We now come to the consideration of the Delaware Act. Its structure and provisions differ widely from the Uniform Act, but we may assume its general purpose was the same, viz. the protection of needy borrowers of small sums, and to furnish them with the opportunity of borrowing through a system of regulated lenders. The limitation of profits of the lenders is largely a method of attaining the primary purpose of limiting the burdens of the needy borrower. The Delaware Act covers loans not exceeding $ 500.00; it provides for registration of those in the business of making small loans, and for supervisory jurisdiction of the State Bank Commissioner. It allows loans to be made payable in weekly, monthly, or other periodical installments, with the lender taking the obligation of the borrower, with any security that may be acceptable to the lender. The Act provides that the lender may charge in advance the legal rate of interest of 6%, and an investigation fee or service charge of not exceeding 2 per centum of the amount of the loan. The Act then provides "no additional interest or commission shall be charged nor shall any additional charge of any kind be made * * *." It is around the quoted words that all the difficulties cluster. Do the words "any additional charge of any kind" refer to some charge or increment which, in any way, could inure to the benefit of the lender, or do they, as contended by the State, prohibit any charge at all against the borrower, even though made at his request and payable to a third person, and as to which the lender has no beneficial interest of any kind whatever? Similar words in other and analogous provisions have not received a uniform construction, and the true meaning of the words can best be had by a consideration of the history of our Act and of the pertinent decisions of other States.

The first Delaware Act concerning small loans was approved March 29, 1905 (Vol. 23, c. 149, p. 256).
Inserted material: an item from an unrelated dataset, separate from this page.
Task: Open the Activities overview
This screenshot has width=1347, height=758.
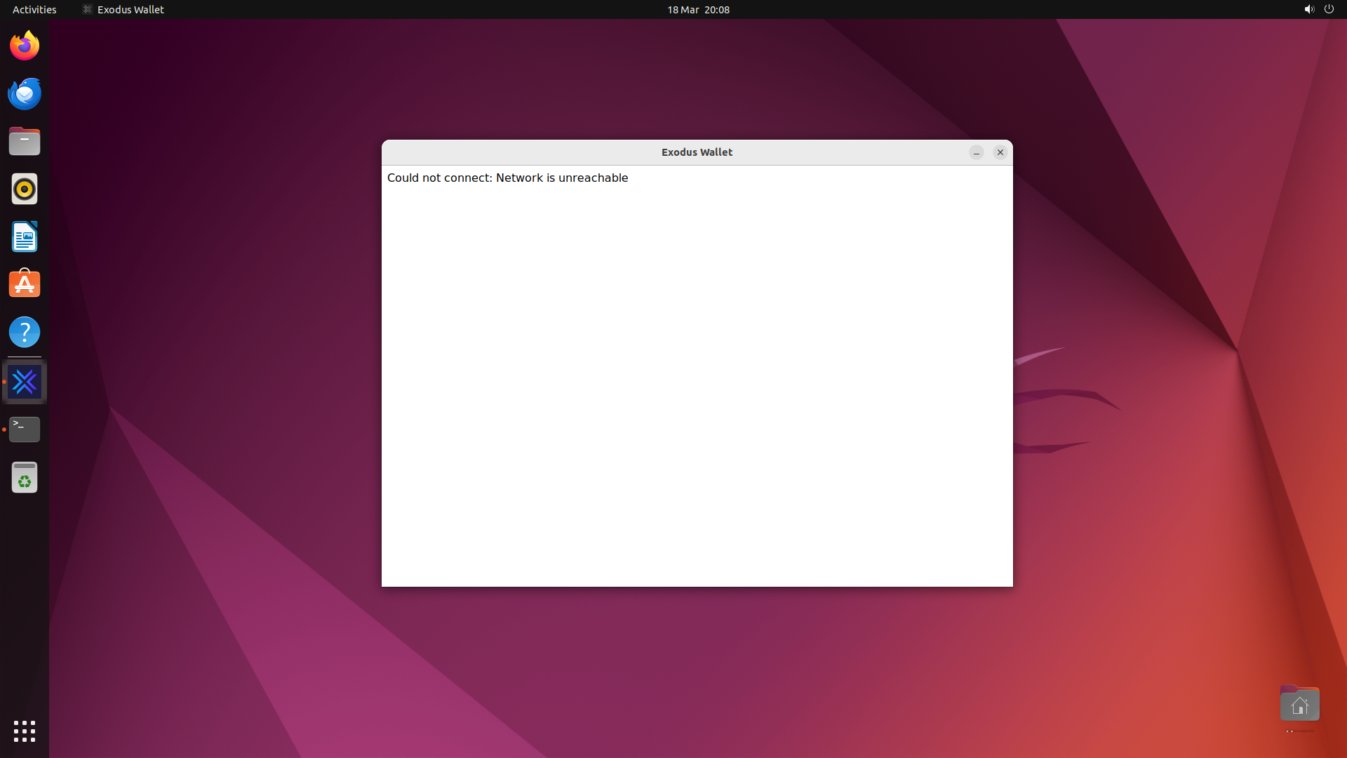Action: click(34, 9)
Section 3 provided that on loans not exceeding $ 100.00 the legal rate of 6%, together with an additional 5% could be charged "and no further interest, commission or charge shall be made." Section 5 provided that either a registered or unregistered lender should be guilty of a misdemeanor who should, on a loan of $ 100.00 or less, exact, require or demand interest in excess of 6%, together with an additional sum of 5% per annum "whether said additional sum be in the form of interest or for services rendered or expenses incurred."

The constitutionality of the cited statute was sustained in State v. Wickenhoefer, 6 Penn. (22 Del.) 120, 64 A. 273, 281, it being the only decision of this State on the Small Loan Act. In the course of its opinion the Court said that the Legislature intended "that such additional 5 per cent. should cover all extra charges, including those for services rendered and expenses...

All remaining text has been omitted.